Era normal que a imperatriz o fizesse. Sempre ameaçava Caella com promessas de retaliação crueis se caso ela não a ouvisse. E o pior disso tudo era o fato dele não poder fazer muito para conter Olena. Graças a família dela, que era muito influente e poderosa, ele se via amarrado, preso em um dilema e tradições que o faziam, muitas vezes, desejar não ser o imperador.

Um resmungo irritado saiu de seus lábios no exato momento em que viu alguém vindo em sua direção. Não precisou olhar por muito tempo para descobrir quem era. Os cabelos castanhos escuros e ralos, a barriga avantajada, além dos intensos olhos castanhos, deixavam claro que era o Conde Nayor, pai da antiga candidata a noiva de Liam, Juriã.
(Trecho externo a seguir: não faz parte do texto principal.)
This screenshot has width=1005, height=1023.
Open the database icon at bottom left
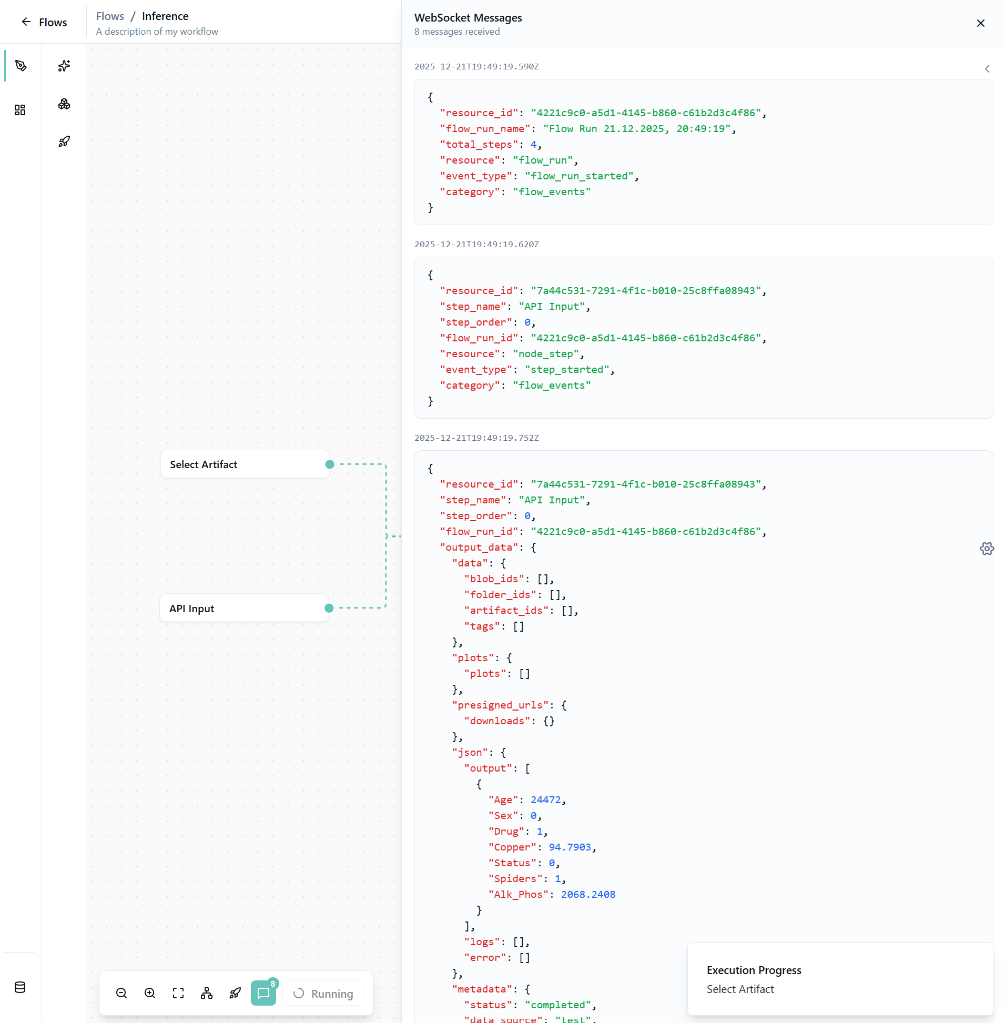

Ele observou o homem parar diante de si. Nayor esfregava um lenço na testa, enxugando o suor presente naquela região. Sua expressão era ansiosa, e ele evitava olhar nos olhos verdes de Dhiogoh a todo momento.

“Um covarde intimidado”, Dhiogoh pensou com desdém.
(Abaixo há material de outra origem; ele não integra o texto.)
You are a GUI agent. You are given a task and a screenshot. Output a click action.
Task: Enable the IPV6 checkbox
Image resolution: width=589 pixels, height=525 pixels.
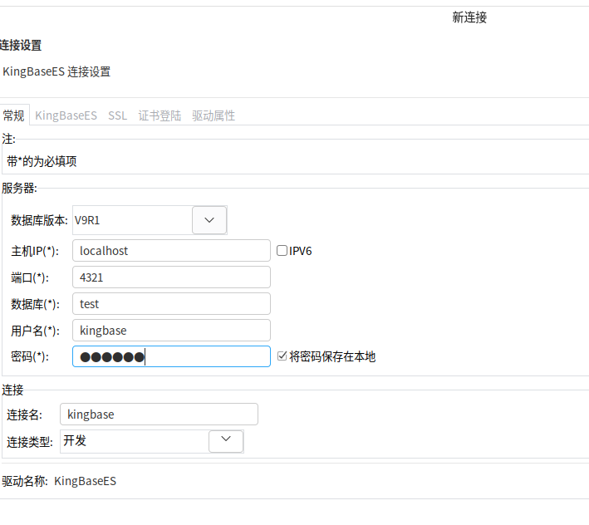(x=282, y=251)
O homem à sua frente era patético, mesmo que fosse o mais rico de Astruna.

— Vossa Majestade, perdoe minha indelicadeza, mas precisamos conversar — murmurou ele, retirando o lenço da testa.

Dhiogoh ergueu uma sobrancelha, um misto de curiosidade e desinteresse em sua expressão.

— Seja breve.

Nayor apertou o lenço.

— É sobre… nosso acordo — começou, a voz baixa e trêmula. — Minha filha deveria ser anunciada como a… noiva do Príncipe Liam hoje. Era o combinado.

— E?

— Não pode… manter suas palavras?

Dhiogoh soltou uma risada alta, como se o conde tivesse contado a maior piada do mundo. Alguns nobres olharam para os dois, atraídos pela conversa como mariposas à chamas.

— Por acaso é cego? — A risada de Dhiogoh morreu, sua voz cheia de censura ao falar. — Não vê que meu filho já tem uma esposa? Uma incrível, inclusive.

O rosto de Nayor ganhou um tom rubro, mas não foi o suficiente para ele desistir. Respirando fundo, sugeriu:

— Então… que tal fazer da minha filha a concubina? Não é uma…

— Está louco, Conde Nayor? — Dhiogoh o interrompeu, a voz agora furiosa. — Meu filho é um recém-casado. E ele nem consumou o casamento ainda para você já querer oferecer sua filha como uma mera mercadoria. Não tem vergonha?

Nayor abriu a boca, sem saber o que falar. Dhiogoh não precisou olhar nos olhos dele para entender o quanto aquele homem vergonhoso estava sofrendo por ter cedido aos caprichos de sua filha. Porque, sim, aquela situação só poderia ter dedo de Juriã. Sempre tinha.

Pensar nisso deixou o imperador ainda mais furioso. Ele entendia muito bem a dor de não poder ter sua amada ao seu lado, ou ser forçado a ter concubinas. Seu pai fizera isso com ele. O obrigou a se casar com Olena e ter mais duas mulheres de famílias importantes para assim rebaixar o status de Caella para algo que a deixasse sem nenhum poder. À mercê das outras três.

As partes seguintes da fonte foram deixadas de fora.